Executives, managers, and specialized knowledge employees of multinational organizations are eligible for L-1 visas. There are no numerical limits on L-1 visas.

Immediately preceding the filing of the petition, the foreign national must have been employed abroad with the qualifying organization continuously for one year in the past three years. Only a one-year L-1 visa is issued to a foreign national employed by a “new” company doing business less than one year in the United States. At the end of the year, an extension is required with proof the business is ongoing and can justify the need for the employee.

  • Multinational Companies or Organizations

    Here is what Martin Lawler’s book, Professionals: A Matter of Degree, says about multinational companies or organizations:

    “The petitioner must be a multinational organization. Petitioners usually are corporations but may be religious organizations or international accounting or management firms. The petitioner must have offices in the United States and at least one other country. A contractual relationship between companies is not sufficient. A qualifying organization includes an office of the same company or a parent, subsidiary, or affiliate with common owners. One company may control another with less than a majority of stock ownership….

    The size of the business should not be relevant. However, practice shows that the USCIS applies more stringent standards to small and midsize organizations. The USCIS may question the firm’s finances and ability to pay the beneficiary. For companies with small offices in the United States, it has been common for the USCIS to refuse to recognize that the beneficiary will function as an executive or manager.”

  • Requirements
    • For intra-company transferees
    • Employer must be an international company or organization
    • Employee must have worked for the company overseas for at least one year in the past three years before arrival in the U.S.
    • U.S. job must be executive or managerial or involve specialized knowledge
    • L-1A visas for executives and managers are valid up to seven years
    • L-1B visas for specialized knowledge workers are valid up to five years
    • Spouses and minor children are eligible for L-2 visas and spouse may obtain employment authorization




Steps for obtaining an L-1 Visa

  • Step 1

    Lawler & Lawler will email a questionnaire and list of needed documents to the employer and visa applicant. We will then analyze the employer’s organizational structure to determine if it qualifies as an “international” company. The applicant’s expertise and work history are evaluated to determine whether he/she is an executive, manager or specialized knowledge worker.

  • Step 2

    Documents are gathered to prove overseas and U.S. companies are parent/subsidiary or affiliates, and to prove employee’s overseas work for the multinational firm.

  • Step 3

    We work with employer and foreign national to prepare L-1 petition and company’s supporting letter.

  • Step 4

    Petition and letter are sent to company for review and signature.

  • Step 5

    We file petition with a USCIS Service Center with a request for change of status if the applicant is in the U.S. and qualifies. USCIS issues a receipt.

(Dataset content):
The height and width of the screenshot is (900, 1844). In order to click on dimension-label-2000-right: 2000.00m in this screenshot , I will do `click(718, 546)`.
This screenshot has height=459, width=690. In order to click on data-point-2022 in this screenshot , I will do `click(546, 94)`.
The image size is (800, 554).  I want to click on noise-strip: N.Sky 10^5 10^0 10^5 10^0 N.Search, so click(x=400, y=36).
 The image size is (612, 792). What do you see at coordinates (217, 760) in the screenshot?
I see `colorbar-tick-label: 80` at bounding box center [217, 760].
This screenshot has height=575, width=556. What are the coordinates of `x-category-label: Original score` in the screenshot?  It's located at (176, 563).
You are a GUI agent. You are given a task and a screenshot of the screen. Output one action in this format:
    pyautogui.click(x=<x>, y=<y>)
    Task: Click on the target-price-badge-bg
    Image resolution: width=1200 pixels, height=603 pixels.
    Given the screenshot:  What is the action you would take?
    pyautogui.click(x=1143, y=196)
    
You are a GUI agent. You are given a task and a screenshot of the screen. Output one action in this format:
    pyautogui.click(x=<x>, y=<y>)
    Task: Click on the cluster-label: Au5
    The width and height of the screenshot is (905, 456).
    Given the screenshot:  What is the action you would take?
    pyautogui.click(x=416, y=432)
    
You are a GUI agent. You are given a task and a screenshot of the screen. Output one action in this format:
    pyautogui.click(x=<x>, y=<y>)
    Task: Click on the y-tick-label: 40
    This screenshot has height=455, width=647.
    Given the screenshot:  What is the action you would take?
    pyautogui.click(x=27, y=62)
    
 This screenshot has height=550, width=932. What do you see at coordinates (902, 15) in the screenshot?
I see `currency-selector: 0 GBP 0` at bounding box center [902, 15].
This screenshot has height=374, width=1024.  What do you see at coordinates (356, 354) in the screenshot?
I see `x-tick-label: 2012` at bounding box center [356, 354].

(Actions to take):
[1] According to the L-1 visa text, for how long are L-1B visas for specialized knowledge workers valid?
[2] Format the lines of the listing as a numbered list, from the line with "This screenshot has height=575, width=556." up to and including the line with "center [902, 15].", leaving out blank lines.

(Problem solutions):
[1] Up to five years.

[2]
1. This screenshot has height=575, width=556. What are the coordinates of `x-category-label: Original score` in the screenshot?  It's located at (176, 563).
2. You are a GUI agent. You are given a task and a screenshot of the screen. Output one action in this format:
3.     pyautogui.click(x=<x>, y=<y>)
4.     Task: Click on the target-price-badge-bg
5.     Image resolution: width=1200 pixels, height=603 pixels.
6.     Given the screenshot:  What is the action you would take?
7.     pyautogui.click(x=1143, y=196)
8. You are a GUI agent. You are given a task and a screenshot of the screen. Output one action in this format:
9.     pyautogui.click(x=<x>, y=<y>)
10.     Task: Click on the cluster-label: Au5
11.     The width and height of the screenshot is (905, 456).
12.     Given the screenshot:  What is the action you would take?
13.     pyautogui.click(x=416, y=432)
14. You are a GUI agent. You are given a task and a screenshot of the screen. Output one action in this format:
15.     pyautogui.click(x=<x>, y=<y>)
16.     Task: Click on the y-tick-label: 40
17.     This screenshot has height=455, width=647.
18.     Given the screenshot:  What is the action you would take?
19.     pyautogui.click(x=27, y=62)
20.  This screenshot has height=550, width=932. What do you see at coordinates (902, 15) in the screenshot?
21. I see `currency-selector: 0 GBP 0` at bounding box center [902, 15].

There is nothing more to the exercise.